Given passage:
↓↓↓

On April 2, Scott Humphrey was visiting his next-door neighbor Sandy when she looked out her kitchen window and noticed that an unfamiliar man and woman were standing on his front porch. Humphrey stepped outside and called across the yard to them, and the man replied that they had been looking for him. When Humphrey met the pair at the fence between his and Sandy’s mobile home lots, the man pulled out his credentials.

“I looked at it, but I really didn’t look at it. I was going through sensory overload,” Humphrey says. “I said, ‘Well, sir, what would the FBI want with me?’” Deep down, Humphrey — a 57-year-old model-railroading enthusiast who works parttime jobs at an area hobby shop and bookstore — knew why the Federal Bureau of Investigation had dropped by his north-end home (the Springfield FBI wouldn’t confirm that this visit occurred).

A month earlier, on March 7, the State Journal-Register published an op-ed called “Don’t blame Israel for civilian deaths,” by George Sisk, who was then chairman of the Springfield Jewish Community Relations Council. Later that same day, American Everyman, a blog dedicated to discussing political issues, including, “the plight of the Palestinian people,” posted a rebuttal of Sisk’s column. Humphrey was an avid blogger on the Web site and joined in the ensuing debate. He used it to draft his own response to Sisk’s column.

↑↑↑

Required work:
• 1. Answer these questions about the FBI visit passage:
(a) On what date did the visit to Humphrey take place?
(b) What position did George Sisk hold when his op-ed was published?
(c) Where does Humphrey work his part-time jobs?
• 2. Extract every line of the records that contains the string "pixels". Case counts.

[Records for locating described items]
↓↓↓

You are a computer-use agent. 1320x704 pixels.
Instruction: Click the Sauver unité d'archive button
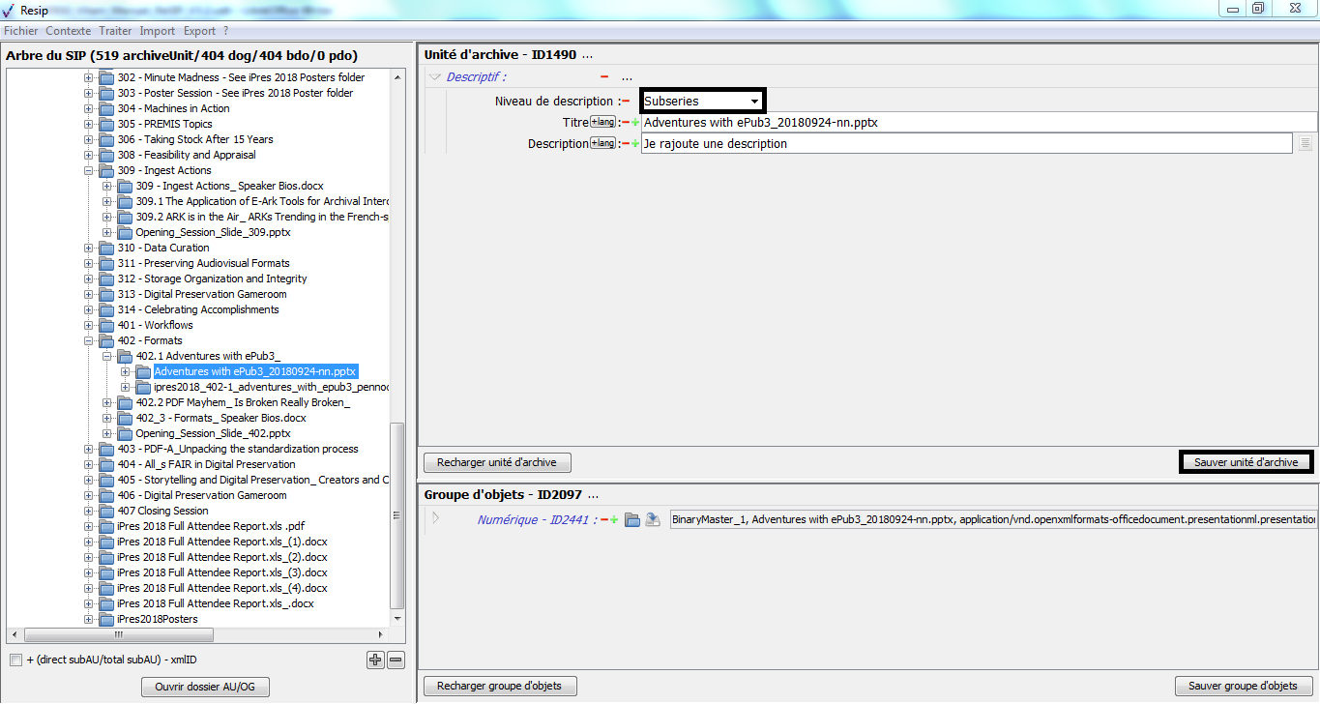pos(1246,462)
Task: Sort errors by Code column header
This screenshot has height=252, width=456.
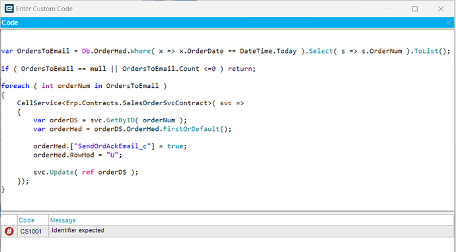Action: point(26,220)
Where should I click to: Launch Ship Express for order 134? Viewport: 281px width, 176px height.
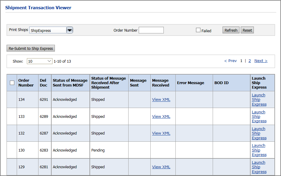tap(258, 100)
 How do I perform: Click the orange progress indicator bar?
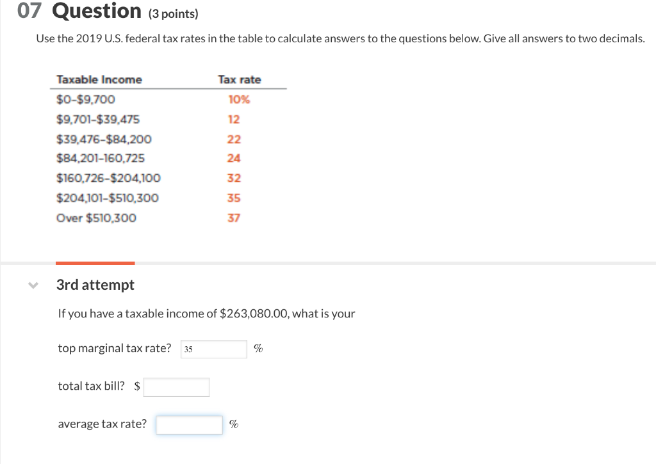pos(95,263)
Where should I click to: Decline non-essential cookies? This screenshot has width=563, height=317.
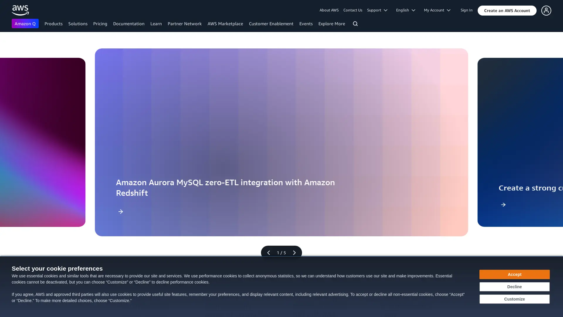[514, 287]
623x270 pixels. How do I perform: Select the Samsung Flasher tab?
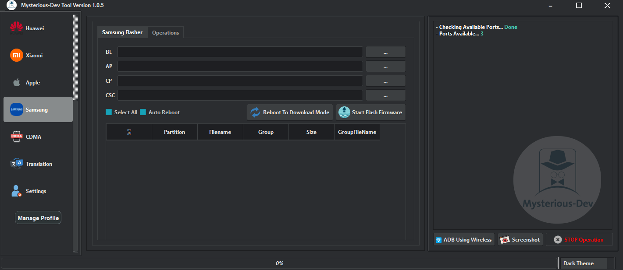122,32
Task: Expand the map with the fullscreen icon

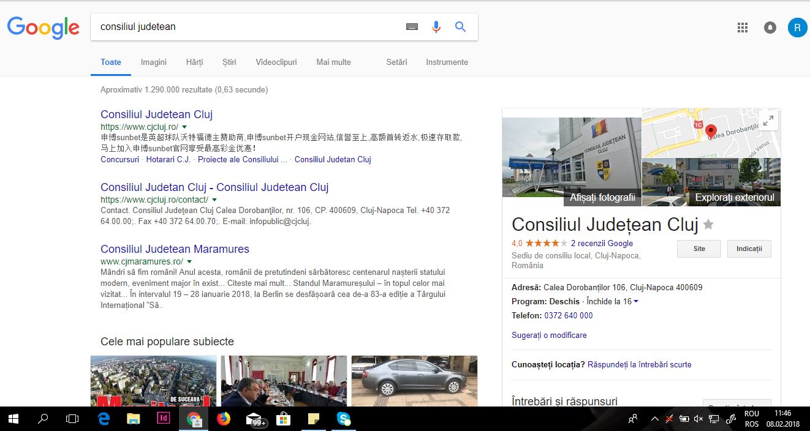Action: (x=768, y=121)
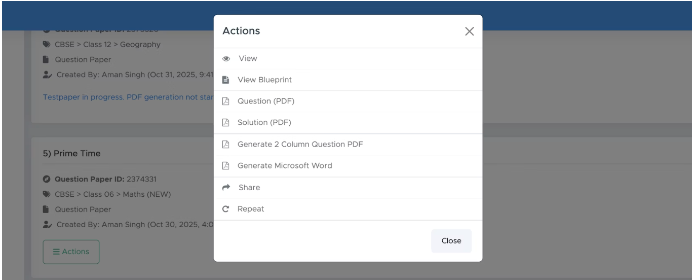Choose Solution (PDF) entry

[x=264, y=123]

↑↑↑

Response list:
• 1.
(a) April 2
(b) Chairman of the Springfield Jewish Community Relations Council
(c) At an area hobby shop and bookstore

• 2.
You are a computer-use agent. 1320x704 pixels.
623x270 pixels. How do I perform: Select the Samsung Flasher tab?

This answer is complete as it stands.